Right, but my point is that “playing a character” is just one part of acting, and not the most important part. Much more important is being able to sell your lines.
I think the phrase we are looking for here is “limited range.”
I think JJ went straight into modeling after high school. Then into acting. She never went to drama school & still insists that she doesn’t need any training.
Yes, limited…
I am willing to bet you large sums of money that if I put you in front of a camera gave you a script and asked you to play the character as yourself you wouldn’t be half as compelling as she is on Mad Men. If you are I will help you get an agent on top of the money.

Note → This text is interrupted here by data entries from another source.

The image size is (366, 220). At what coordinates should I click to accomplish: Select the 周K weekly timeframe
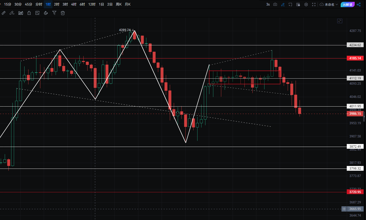[119, 4]
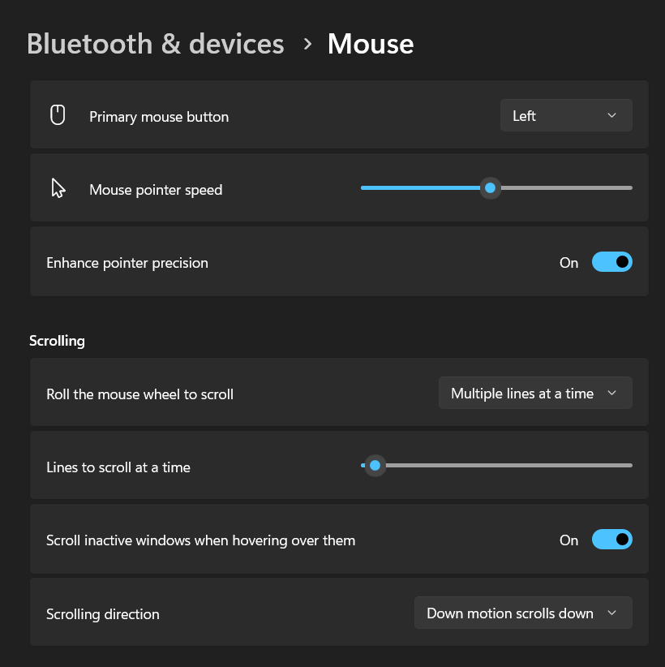Click the Scroll inactive windows when hovering label

201,540
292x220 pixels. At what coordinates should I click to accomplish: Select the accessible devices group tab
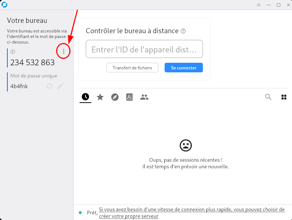click(x=144, y=97)
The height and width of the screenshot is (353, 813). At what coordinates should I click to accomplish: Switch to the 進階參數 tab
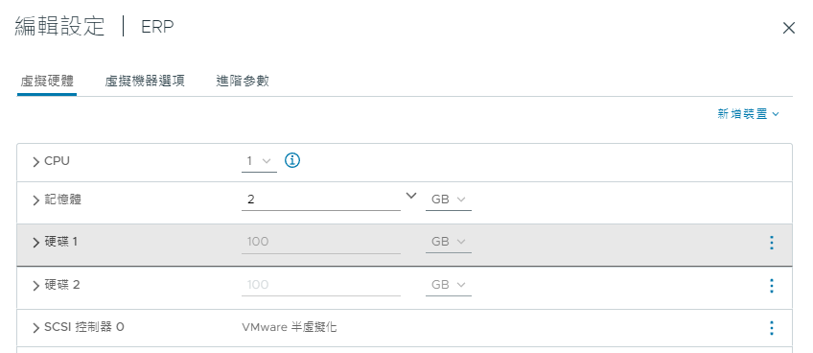coord(243,81)
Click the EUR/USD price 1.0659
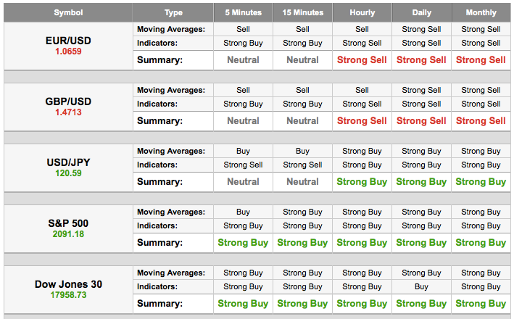The image size is (514, 319). pos(68,51)

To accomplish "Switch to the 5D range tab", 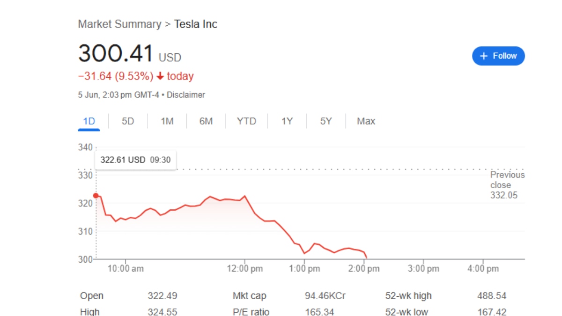I will [128, 121].
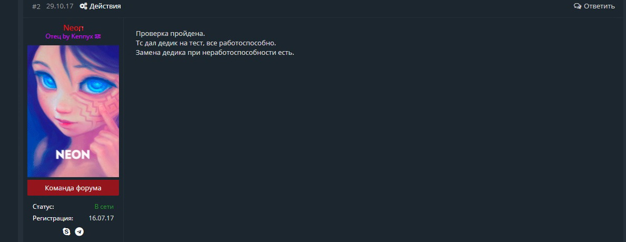Viewport: 626px width, 242px height.
Task: Click the gears icon beside Действия
Action: [x=83, y=6]
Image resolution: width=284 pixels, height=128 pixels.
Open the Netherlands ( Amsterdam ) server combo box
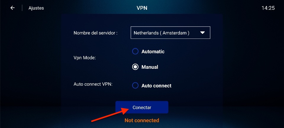[170, 33]
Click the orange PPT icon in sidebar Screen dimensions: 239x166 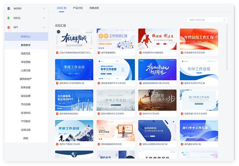click(9, 27)
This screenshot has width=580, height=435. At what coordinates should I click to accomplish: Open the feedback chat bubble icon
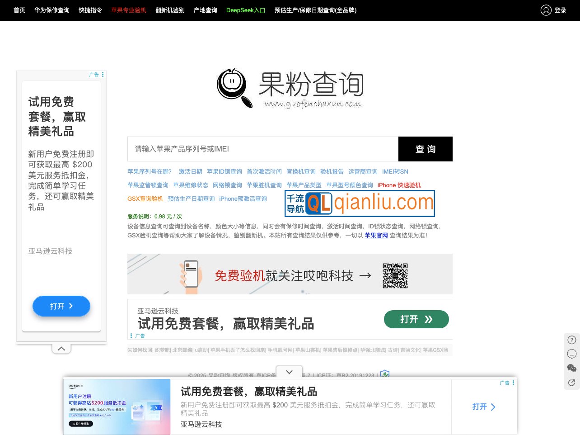click(571, 354)
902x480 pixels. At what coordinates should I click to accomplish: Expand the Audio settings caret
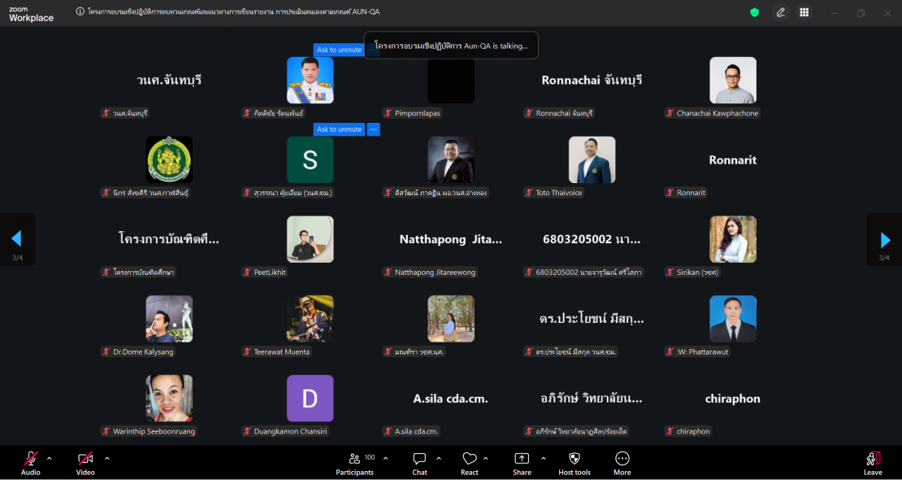tap(50, 458)
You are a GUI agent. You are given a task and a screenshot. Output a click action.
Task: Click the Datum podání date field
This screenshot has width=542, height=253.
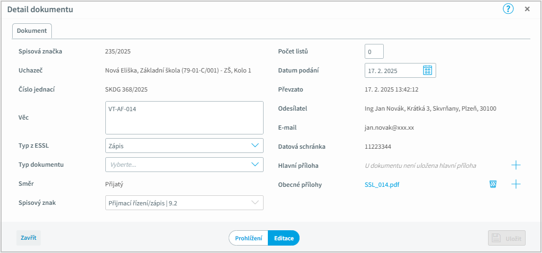[x=400, y=70]
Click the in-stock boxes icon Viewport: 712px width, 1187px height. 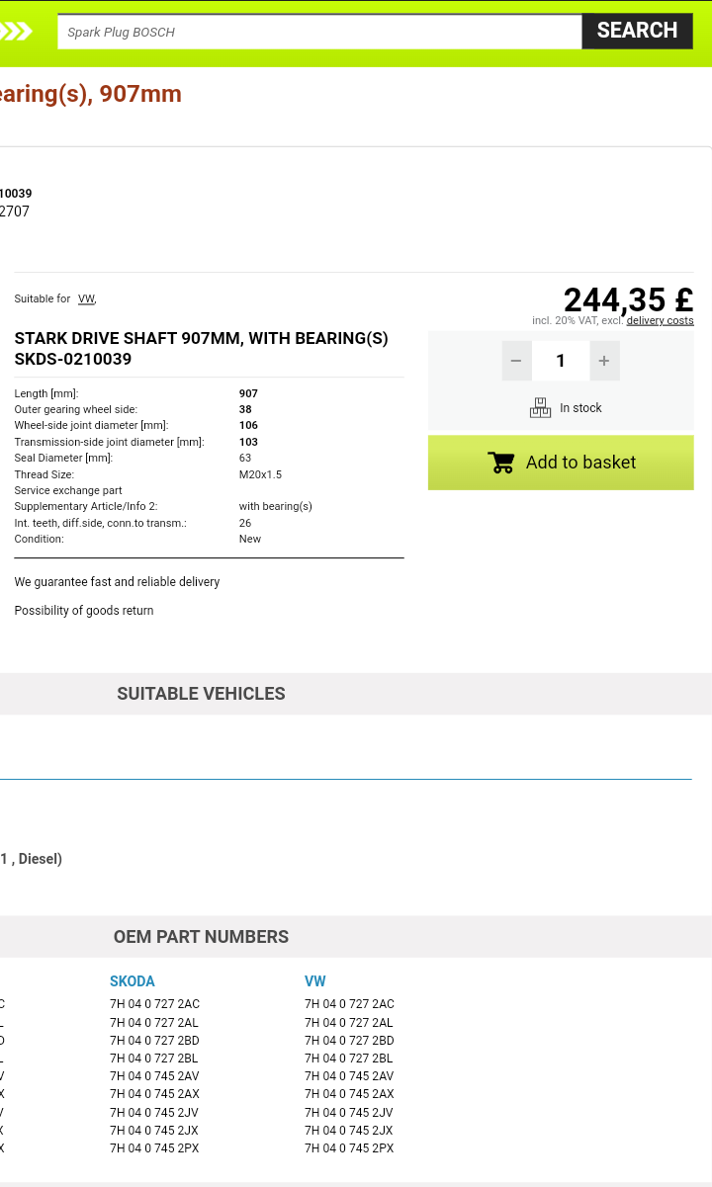pos(540,408)
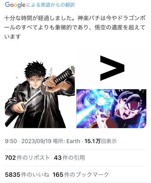Image resolution: width=151 pixels, height=183 pixels.
Task: Open the 165件のブックマーク bookmarks count
Action: pos(81,175)
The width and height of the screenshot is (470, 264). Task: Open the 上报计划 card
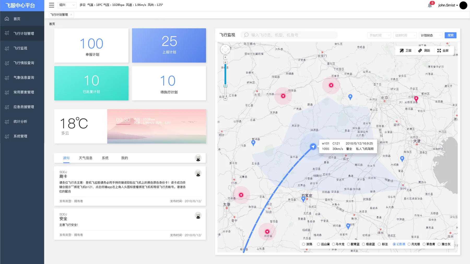pos(169,45)
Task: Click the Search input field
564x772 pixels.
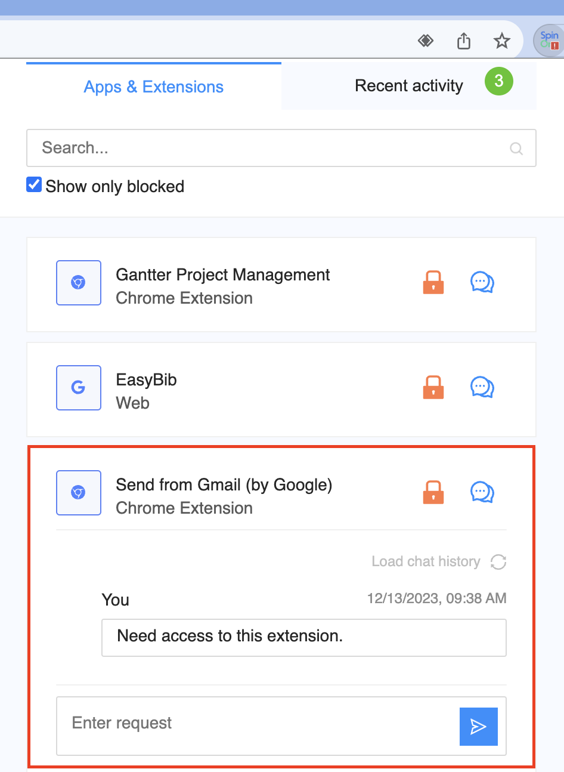Action: pos(268,148)
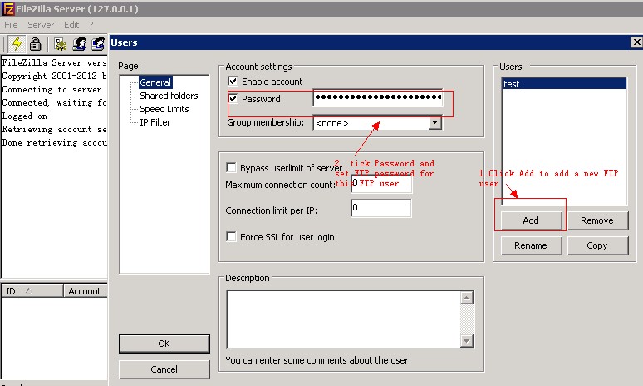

Even if she doesn’t know what she is doing, why it works, or how to translate that to other roles she knocks the role of Betty out of the park. It’s possible that it is all good direction, but I have worked with a lot of talented actors who couldn’t get out of their own way enough to take good direction, so even that is impressive.
It’s a results based art form. It doesn’t matter if you are limited if you do that one thing well. Look at Clint Eastwood.
I loved Pirate Radio, but I never noticed that it had January Jones.
Exactly. Acting with a limited range and being entirely unable to act are two different things. Julianne Moore demonstrates this in Boogie Nights. She convincingly portrays the character of Amber Waves, and also shows how Amber Waves is unable to pull off a convincing performance when she’s on film.
She is the new bride of one of the DJs who comes out to live on the boat.
I don’t think this is true. I myself find it extremely difficult to “be myself” on stage. The words aren’t mine, so how am I supposed to “be myself”? For me, it’s impossible. For some people, there’s at least one way (whether it’s “themselves” or not) which they are able to be on stage and appear natural.
And that–just being able to play a single role successfully–is already doing more than what a lot of people are capable of.
As Betty Draper, she’s never convinced me of anything other than the ability to wear 1960s fashion really, really well. The very few times that Betty is supposed to be anything other than a moving set piece, I don’t think she pulls it off.
She was also a guest star on L&O (who wasn’t) where she showed the same “range.”
Your real name wouldn’t happen to be Glen Bishop, would it?
My friend was an extra on Mad Men and while she had nothing but amazing things to say about the rest of the cast, she did mention that JJ was a royal bitch IRL (though perhaps that’s her “method”, Lol)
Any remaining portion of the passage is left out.